Your instructions |
Retype the span of the TraceGrad README starting with "# A Framework" and going on through "a Markdown render.", character for character.

Provided text |
# A Framework of SO(3)-equivariant Non-linear Representation Learning and its Application to Electronic-Structure Hamiltonian Prediction

## Overview
This is the README file for training and testing of our work entitled **'A Framework of SO(3)-equivariant Non-linear Representation Learning and its Application to Electronic-Structure Hamiltonian Prediction'**. The software package for this work is called as **'TraceGrad'**, which is an abbreviation of the core of our method. PLEASE read this file with a reader or editor with a Markdown render.
In this document, we will explain how the TraceGrad module is used in two different baseline schemes with two representative datasets for validation. Below, we will detail the configurations and steps for running both schemes.

## !!NOTE
- Due to limitations on data upload volume on the Code Ocean platform, we are only able to upload a limited set of databases, such as Bilayer Graphene, directly on the platform. Additionally, Code Ocean imposes restrictions on compute time and GPU memory. Therefore, **we strongly recommend that reviewers download the relevant datasets from the links provided below to their own servers for replication experiments, if they are interested.** **Links to download the complete datasets are provided below.**
- Due to the specific requirements of experimental environments for databases across different benchmark series, we have configured the experimental setup on the Code Ocean platform exclusively for databases associated with the DeepH benchmark series. Reviewers interested in reproducing experiments from the QH9 benchmark series are encouraged to refer to the environment setup guide provided to set up a dedicated environment on their own servers.

## Experiments on the DeepH Benchmark Series

### Introduction
- **Framework**: DeepH-E3+TraceGrad. The DeepH-E3 method [2] serves as the baseline model here.

Material |
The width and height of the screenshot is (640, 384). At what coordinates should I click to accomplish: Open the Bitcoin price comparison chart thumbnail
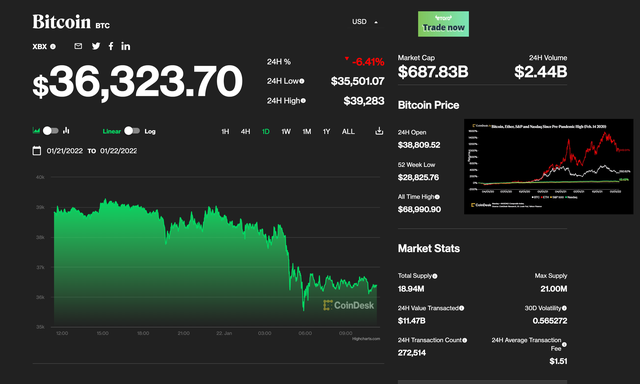click(x=549, y=166)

Solution for this task |
# A Framework of SO(3)-equivariant Non-linear Representation Learning and its Application to Electronic-Structure Hamiltonian Prediction

## Overview
This is the README file for training and testing of our work entitled **'A Framework of SO(3)-equivariant Non-linear Representation Learning and its Application to Electronic-Structure Hamiltonian Prediction'**. The software package for this work is called as **'TraceGrad'**, which is an abbreviation of the core of our method. PLEASE read this file with a reader or editor with a Markdown render.